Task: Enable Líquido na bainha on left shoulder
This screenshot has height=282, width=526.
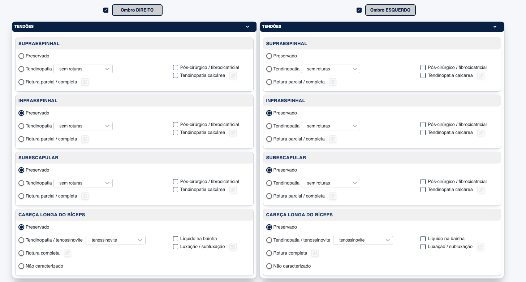Action: pos(423,239)
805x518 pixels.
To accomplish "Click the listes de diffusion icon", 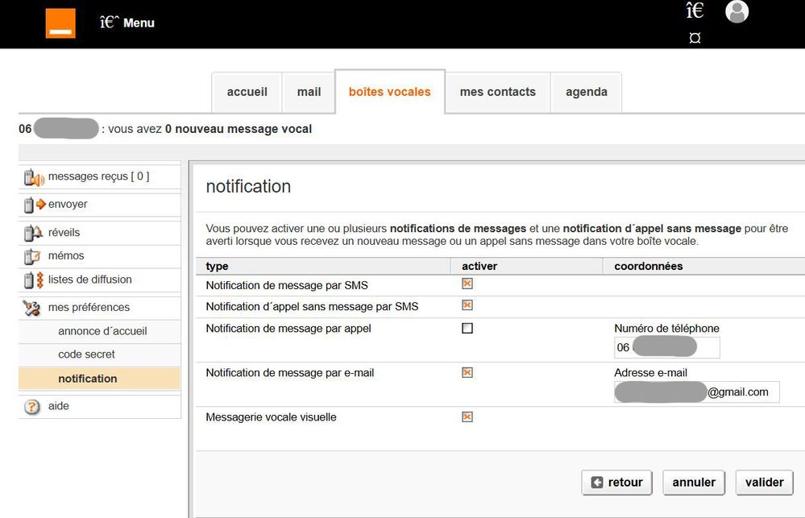I will [34, 280].
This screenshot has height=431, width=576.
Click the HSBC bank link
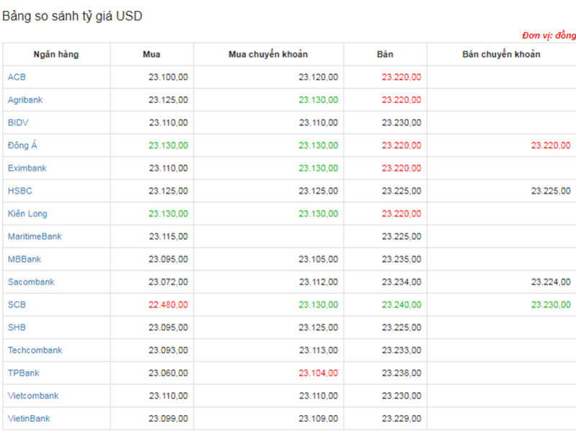pos(20,191)
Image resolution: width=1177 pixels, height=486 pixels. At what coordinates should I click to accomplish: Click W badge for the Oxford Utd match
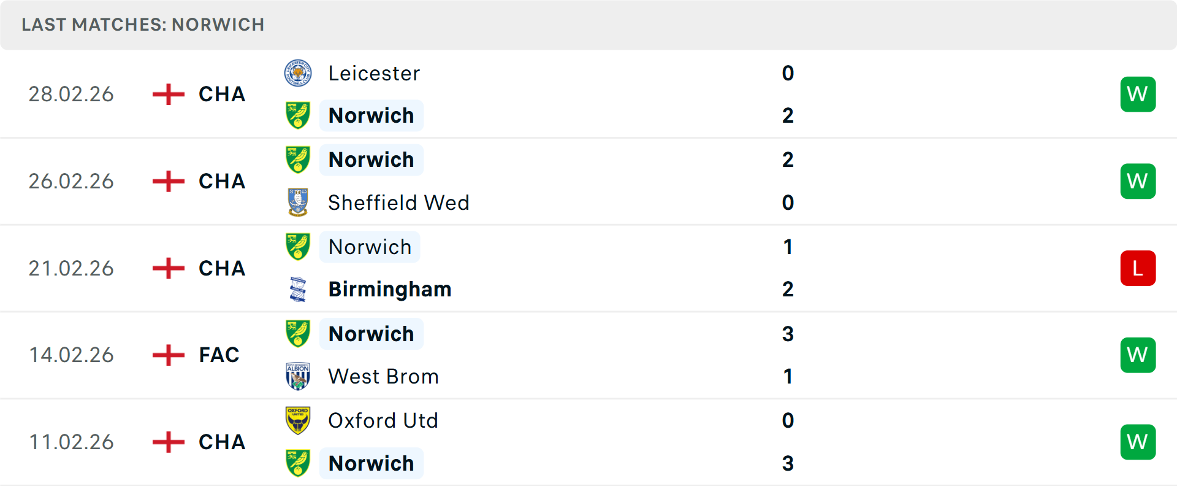tap(1138, 442)
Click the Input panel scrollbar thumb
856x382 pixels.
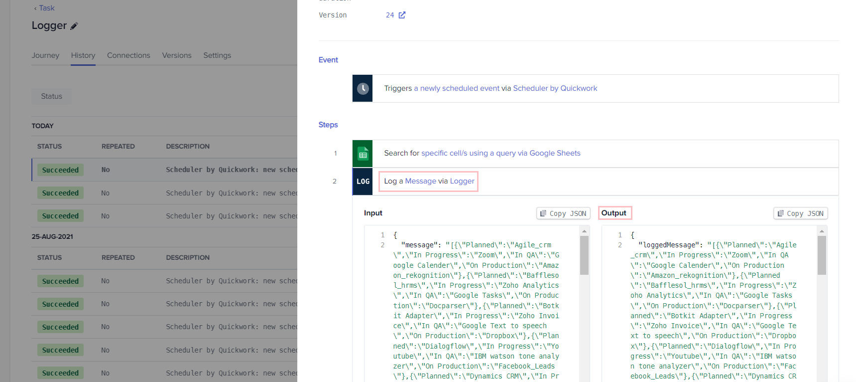pos(584,255)
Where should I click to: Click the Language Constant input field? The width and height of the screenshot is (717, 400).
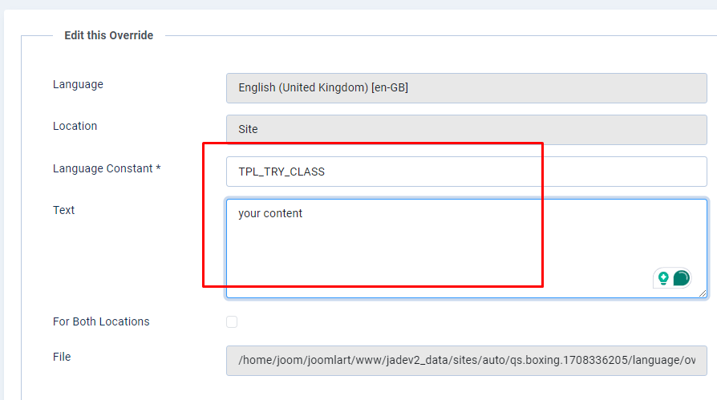coord(466,172)
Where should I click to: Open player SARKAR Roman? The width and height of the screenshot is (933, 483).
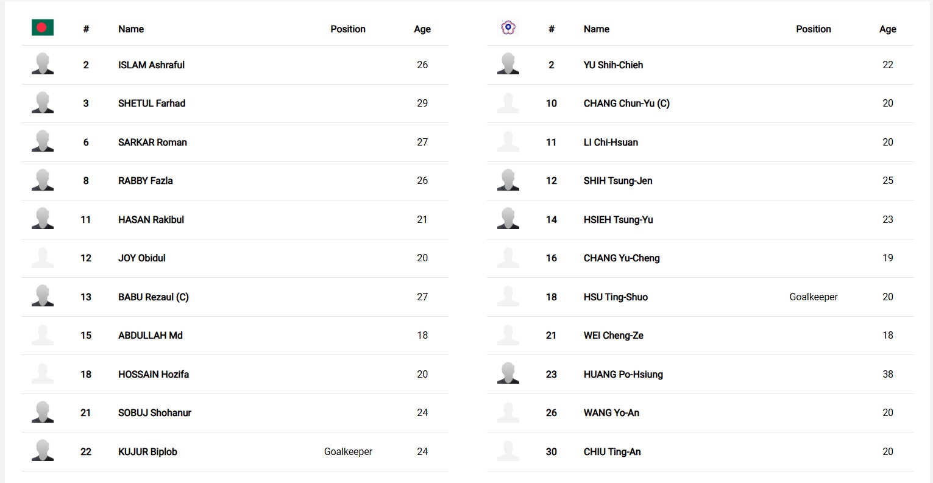(x=152, y=143)
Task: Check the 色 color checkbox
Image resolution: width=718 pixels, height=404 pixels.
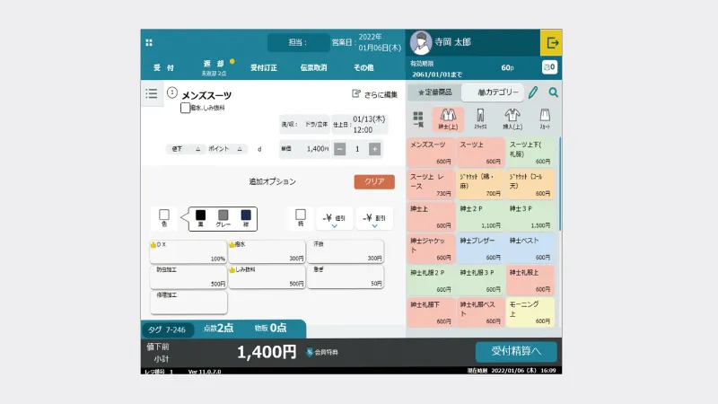Action: 164,215
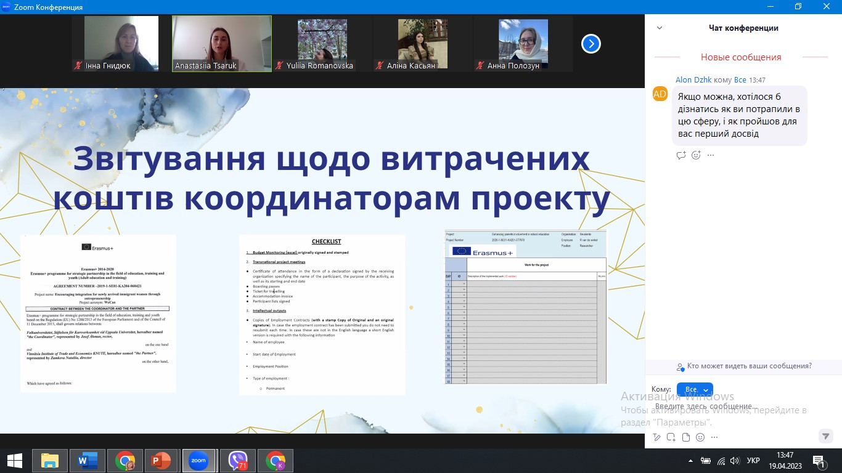Open the emoji picker in chat input toolbar
The width and height of the screenshot is (842, 473).
(700, 437)
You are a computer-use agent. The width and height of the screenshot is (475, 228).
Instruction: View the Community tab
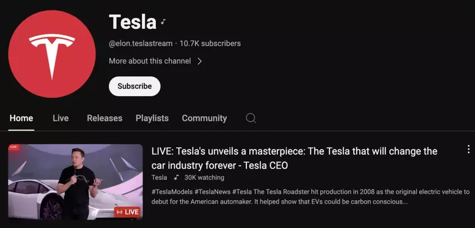click(x=205, y=118)
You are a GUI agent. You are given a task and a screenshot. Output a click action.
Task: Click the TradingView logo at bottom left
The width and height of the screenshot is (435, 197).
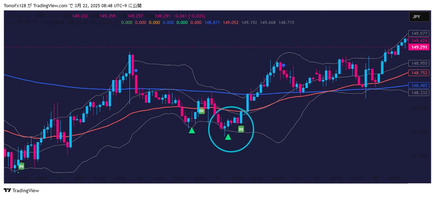pos(21,190)
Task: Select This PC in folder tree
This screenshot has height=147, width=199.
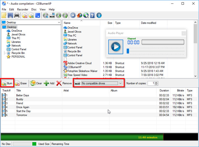Action: (16, 38)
────────────────────────────────────────
**Work item:**
Leave out all pictures and extract exactly the lines from the line with "Task: Click the" through the end of the material.

**Answer to the exercise:**
Task: Click the TradingView logo at bottom left
The width and height of the screenshot is (435, 197).
pos(21,190)
Task: Select This PC in folder tree
This screenshot has height=147, width=199.
Action: (16, 38)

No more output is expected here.